In this work, we develop a parametric functional model for V2. The model uses a first stage of oriented linear filters (corresponding to cortical area V1), consisting of both rectified units (simple cells) and pooled phase-invariant units (complex cells).These responses are provided as input to a V2 stage that consists of a set of learned convolutional filters followed by half-wave rectification and pooling to generate V2 'complex cell' responses.
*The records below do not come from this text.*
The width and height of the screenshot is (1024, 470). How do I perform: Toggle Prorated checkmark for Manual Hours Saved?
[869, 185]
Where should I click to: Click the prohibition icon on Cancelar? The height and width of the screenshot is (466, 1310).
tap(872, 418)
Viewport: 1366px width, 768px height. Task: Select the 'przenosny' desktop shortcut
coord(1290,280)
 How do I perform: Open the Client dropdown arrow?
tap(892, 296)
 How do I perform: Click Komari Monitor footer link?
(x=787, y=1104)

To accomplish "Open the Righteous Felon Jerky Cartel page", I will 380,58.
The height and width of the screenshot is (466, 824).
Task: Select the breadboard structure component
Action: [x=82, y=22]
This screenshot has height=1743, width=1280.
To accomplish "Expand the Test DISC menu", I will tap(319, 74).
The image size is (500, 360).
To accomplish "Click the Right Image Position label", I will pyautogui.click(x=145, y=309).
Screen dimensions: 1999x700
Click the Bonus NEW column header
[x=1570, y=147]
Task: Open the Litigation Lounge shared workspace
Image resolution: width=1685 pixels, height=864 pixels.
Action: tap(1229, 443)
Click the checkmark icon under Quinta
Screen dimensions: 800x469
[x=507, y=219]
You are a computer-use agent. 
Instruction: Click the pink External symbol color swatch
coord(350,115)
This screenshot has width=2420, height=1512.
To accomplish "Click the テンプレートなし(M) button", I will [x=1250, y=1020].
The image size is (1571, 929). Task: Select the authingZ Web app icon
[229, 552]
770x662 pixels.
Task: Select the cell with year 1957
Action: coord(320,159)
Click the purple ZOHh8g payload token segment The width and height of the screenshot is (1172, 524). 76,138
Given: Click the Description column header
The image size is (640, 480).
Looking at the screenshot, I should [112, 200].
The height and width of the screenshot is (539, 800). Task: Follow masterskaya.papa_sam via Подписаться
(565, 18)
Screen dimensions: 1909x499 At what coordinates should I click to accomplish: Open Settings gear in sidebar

We optimize the filters in the V2 stage over a dataset of homogeneous texture images, using a novel learning objective that aims to separate texture image families in the V2 response space. Rather than use texture class labels as a supervision signal, we develop a more biologically plausible self-supervised objective function that is inspired by contrastive learning methods developed in machine learning. The objective aims to maximize the distance between the distribution of V2 responses to each individual image and the distribution of responses across all images We use this method to learn a single layer of V2 filters, but the layer-wise nature of the objective provides the potential to learn filters in multiple stages of a hierarchical model without requiring backpropagation of gradients across multiple layers.

Our trained model successfully captures texture family invariances in a low-dimensional representation, surpassing texture classification performance of deep supervised networks when trained in small data regimes. Moreover, we show that relative to deep nets, the learned model has a stronger representational similarity to both texture responses of neural populations (recorded in primate V2) and human texture perception.